* _Wyzwania_
1. Przepisz słowo w słowo fragment tekstu o transferach w lidze ACB od „ACB: Zmiany w” do „opuści Pamesę Walencja.”.
2. Oceń, czy poniższe stwierdzenia zgadzają się z tekstem o transferach w lidze ACB. Przy każdym odpowiedz „tak” lub „nie” i zacytuj dokładnie rozstrzygające słowa tekstu.
(a) Javier Rodriguez najprawdopodobniej przejdzie do iurbentii Basket Bilbao.
(b) Shammond Williams pozostanie w Pamesie Walencja.
(c) W sezonie 2008/2009 Ricoh Manresa awansował do fazy play-off.
3. Napisz dalszy ciąg tekstu o transferach w lidze ACB, zaczynając po jego ostatnim zdaniu.

== Fragment źródłowy

ACB: Zmiany w Ricoh oraz iurbentii, rozchwytywany Dragicević

Brian Cusworth jedną nogą w Ricohu Manresa kosztem Josha Asselina, zaś Javier Rodriguez najprawdopodobniej przeniesie się do iurbentii Basket Bilbao, która celuje również w Pablo Quinterosa, Roberto Guerrę oraz wspomnianego Cuswortha. Kolejnymi klubami wyrażającymi zainteresowanie Tadiją Dragiceviciem są Unicaja Malaga oraz Regal FC Barcelona, natomiast Shammond Williams opuści Pamesę Walencja.

W tym artykule dowiesz się o:

Zmiany w Manresie i...

Nieoczekiwanie rozpoczęła sezon transferowy drużyna Ricohu Manresa. Włodarze tego mniej znanego klubu z Katalonii postanowili wymienić część składu, po tym jak w sezonie 2008/2009 zespół prowadzony przez Jaume Ponsarnaua nie awansował do fazy play-off.

====
== Dostarczony materiał

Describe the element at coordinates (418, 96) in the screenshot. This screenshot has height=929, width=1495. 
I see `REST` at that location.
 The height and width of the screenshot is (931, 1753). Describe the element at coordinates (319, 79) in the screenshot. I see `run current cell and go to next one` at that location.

====

* _Wyniki zadań_
1.
ACB: Zmiany w Ricoh oraz iurbentii, rozchwytywany Dragicević

Brian Cusworth jedną nogą w Ricohu Manresa kosztem Josha Asselina, zaś Javier Rodriguez najprawdopodobniej przeniesie się do iurbentii Basket Bilbao, która celuje również w Pablo Quinterosa, Roberto Guerrę oraz wspomnianego Cuswortha. Kolejnymi klubami wyrażającymi zainteresowanie Tadiją Dragiceviciem są Unicaja Malaga oraz Regal FC Barcelona, natomiast Shammond Williams opuści Pamesę Walencja.

2.
(a) Tak: „Javier Rodriguez najprawdopodobniej przeniesie się do iurbentii Basket Bilbao”.
(b) Nie: „Shammond Williams opuści Pamesę Walencja”.
(c) Nie: „zespół prowadzony przez Jaume Ponsarnaua nie awansował do fazy play-off”.

3.
- Przed długi czas zajmowaliśmy w tabeli miejsce premiujące udziałem w play-off, lecz na samym finiszu czegoś zabrakło. Odświeżenie składu jest więc nieodzowne i choć może kibice są zaskoczeni, inaczej być nie może - przyznaje Aleix Duran, asystent pierwszego szkoleniowca Ricoh. Owe zaskoczenie wiąże się z pozbyciem się dwóch największych gwiazd drużyny: Josha Asselina i Javier Rodrigueza.

Zarząd klubu zdecydował, że na pewno nie przedłuży z obydwoma graczami kontraktów, mimo iż zarówno Amerykanin, jak i Hiszpan indywidualnie nie zawiedli w minionym sezonie, a ten drugi w swojej umowie miał zawartą nawet opcję o automatyczne prolongowanie porozumienia w przypadku jednostronnej woli klubu. Mierzący 211 cm wzrostu Asselin rzucał średnio 14 oczek i zbierał 4,8 piłki na mecz, podczas gdy Rodriguez był najlepszym asystującym ligi z wynikiem 6,1 asysty, a także dodawał do tego 6,8 punktu.

Póki co, agenci obu graczy zbierają dla nich oferty. Szerzej rozpoznawalnym zawodnikiem jest z pewnością Asselin, który po pięciu latach spędzonych na Półwyspie Iberyjskim może trafić do zupełnie innej ligi, tym bardziej, że w najbliższych tygodniach otrzyma hiszpański paszport. Rodriguezem zainteresowana jest za to baskijka iurbentia Basket.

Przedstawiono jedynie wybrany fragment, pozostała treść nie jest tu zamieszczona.